K[Load data from file] --> L[Read and deserialize JSON]
L --> M[Return data]
```

## Usage

Here's a basic example of how to use the `WorldBankDataDownloader`:

```python
downloader = WorldBankDataDownloader()
all_data = downloader.download_all_data()
downloader.save_data_to_file(all_data, 'data/world_bank_data_optimised.json')
```

## Unit Tests

The project includes a comprehensive suite of unit tests using pytest. The test structure is as follows:

```mermaid
graph TD
A[Setup Fixtures] --> B[Test Initialization]
A --> C[Test API Methods]
A --> D[Test Data Processing]
A --> E[Test File I/O]
A --> F[Test Error Handling]

C --> C1[Test get_country_codes]
C --> C2[Test get_indicators]
C --> C3[Test fetch_data]

D --> D1[Test download_all_data]

E --> E1[Test save_data_to_file]
E --> E2[Test load_data_from_file]

F --> F1[Test API Error Scenarios]
```

### Test Coverage

The unit tests cover:

1. Class initialization
2. API interaction methods (with mocked responses)
3. Data processing logic
4. File I/O operations
5. Error handling scenarios

### Running the Tests

To run the tests:

1. Ensure you're in your virtual environment
2. Run the command: `pytest test_data_downloader.py`

## Dependencies

- requests (for making HTTP requests)
- tenacity (for retry logic)
- pytest (for running tests)
- pytest-cov (for test coverage)
- coverage (for test coverage)

## Notes

- The World Bank API has rate limits.
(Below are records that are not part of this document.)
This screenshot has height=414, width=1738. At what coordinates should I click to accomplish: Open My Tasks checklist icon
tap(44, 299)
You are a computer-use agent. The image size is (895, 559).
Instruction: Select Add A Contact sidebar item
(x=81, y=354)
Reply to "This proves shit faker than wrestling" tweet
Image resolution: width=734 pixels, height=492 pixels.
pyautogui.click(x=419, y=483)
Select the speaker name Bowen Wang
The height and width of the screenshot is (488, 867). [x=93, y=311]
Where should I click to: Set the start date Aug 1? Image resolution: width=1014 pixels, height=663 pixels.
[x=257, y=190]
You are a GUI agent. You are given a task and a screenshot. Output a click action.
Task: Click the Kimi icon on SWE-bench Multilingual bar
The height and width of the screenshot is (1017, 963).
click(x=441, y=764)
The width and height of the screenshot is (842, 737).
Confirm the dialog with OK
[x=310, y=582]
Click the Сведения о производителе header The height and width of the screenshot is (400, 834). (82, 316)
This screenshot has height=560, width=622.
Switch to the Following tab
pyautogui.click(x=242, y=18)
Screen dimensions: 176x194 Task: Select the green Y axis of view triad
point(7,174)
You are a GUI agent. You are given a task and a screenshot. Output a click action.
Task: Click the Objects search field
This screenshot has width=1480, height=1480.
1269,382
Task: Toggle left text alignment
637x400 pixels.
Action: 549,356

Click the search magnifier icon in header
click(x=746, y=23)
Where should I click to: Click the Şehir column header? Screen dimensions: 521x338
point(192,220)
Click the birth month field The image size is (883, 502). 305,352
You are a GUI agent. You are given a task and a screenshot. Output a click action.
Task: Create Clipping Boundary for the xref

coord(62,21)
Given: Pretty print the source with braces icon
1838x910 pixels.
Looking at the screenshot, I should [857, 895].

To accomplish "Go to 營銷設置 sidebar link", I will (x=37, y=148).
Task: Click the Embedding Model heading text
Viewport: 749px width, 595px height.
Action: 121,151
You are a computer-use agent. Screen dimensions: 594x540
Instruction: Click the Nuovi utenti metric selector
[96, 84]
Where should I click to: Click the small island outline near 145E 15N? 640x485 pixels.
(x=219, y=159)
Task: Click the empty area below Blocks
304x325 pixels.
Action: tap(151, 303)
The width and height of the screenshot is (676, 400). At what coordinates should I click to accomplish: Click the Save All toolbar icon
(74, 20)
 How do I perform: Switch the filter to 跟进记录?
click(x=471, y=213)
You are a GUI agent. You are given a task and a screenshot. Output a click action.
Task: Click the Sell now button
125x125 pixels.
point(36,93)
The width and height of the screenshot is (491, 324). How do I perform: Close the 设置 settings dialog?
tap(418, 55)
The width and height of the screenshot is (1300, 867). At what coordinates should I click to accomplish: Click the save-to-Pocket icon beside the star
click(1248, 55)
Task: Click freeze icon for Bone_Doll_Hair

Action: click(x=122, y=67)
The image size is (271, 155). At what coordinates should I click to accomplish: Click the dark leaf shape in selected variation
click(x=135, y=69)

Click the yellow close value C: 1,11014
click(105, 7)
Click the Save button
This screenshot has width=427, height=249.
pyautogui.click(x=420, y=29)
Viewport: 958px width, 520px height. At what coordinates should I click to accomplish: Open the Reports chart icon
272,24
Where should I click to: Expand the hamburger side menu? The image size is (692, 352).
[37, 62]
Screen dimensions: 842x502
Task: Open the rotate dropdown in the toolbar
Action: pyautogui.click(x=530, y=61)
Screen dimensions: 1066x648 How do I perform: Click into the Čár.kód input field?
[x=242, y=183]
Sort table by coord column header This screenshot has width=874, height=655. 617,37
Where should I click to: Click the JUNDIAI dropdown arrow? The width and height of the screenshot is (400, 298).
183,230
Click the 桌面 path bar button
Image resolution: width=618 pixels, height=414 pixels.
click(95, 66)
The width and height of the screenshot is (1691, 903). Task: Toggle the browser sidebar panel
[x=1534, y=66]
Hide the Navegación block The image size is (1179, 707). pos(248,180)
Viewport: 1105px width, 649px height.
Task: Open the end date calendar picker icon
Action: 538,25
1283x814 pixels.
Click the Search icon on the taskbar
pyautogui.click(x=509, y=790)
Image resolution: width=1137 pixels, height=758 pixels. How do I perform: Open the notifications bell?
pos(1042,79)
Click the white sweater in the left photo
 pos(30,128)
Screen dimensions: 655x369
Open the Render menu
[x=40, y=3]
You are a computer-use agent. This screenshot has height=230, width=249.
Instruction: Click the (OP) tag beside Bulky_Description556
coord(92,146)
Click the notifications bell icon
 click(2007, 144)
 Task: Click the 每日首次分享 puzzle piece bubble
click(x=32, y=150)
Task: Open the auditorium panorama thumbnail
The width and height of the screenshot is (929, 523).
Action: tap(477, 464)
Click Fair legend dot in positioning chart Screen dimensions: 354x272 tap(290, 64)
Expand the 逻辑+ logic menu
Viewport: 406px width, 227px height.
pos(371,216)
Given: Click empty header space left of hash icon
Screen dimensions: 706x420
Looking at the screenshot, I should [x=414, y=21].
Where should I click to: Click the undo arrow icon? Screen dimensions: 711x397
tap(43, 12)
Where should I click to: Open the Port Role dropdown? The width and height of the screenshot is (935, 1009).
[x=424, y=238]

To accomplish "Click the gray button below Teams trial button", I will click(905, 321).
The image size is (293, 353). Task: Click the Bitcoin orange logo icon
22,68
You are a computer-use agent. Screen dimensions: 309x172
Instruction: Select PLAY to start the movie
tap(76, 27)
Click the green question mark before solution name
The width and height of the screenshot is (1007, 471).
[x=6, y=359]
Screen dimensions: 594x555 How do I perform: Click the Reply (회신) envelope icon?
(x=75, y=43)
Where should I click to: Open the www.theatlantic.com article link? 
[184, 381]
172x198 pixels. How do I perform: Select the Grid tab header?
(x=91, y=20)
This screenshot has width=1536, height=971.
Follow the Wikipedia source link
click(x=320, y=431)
The class implements a basic delay between requests, but for large-scale data fetching, you may need to implement more sophisticated rate limiting.
- Always check the World Bank API documentation for the most up-to-date information on endpoints and usage guidelines.

## License

This project is licensed under the MIT License. See the [LICENSE](LICENSE) file for details.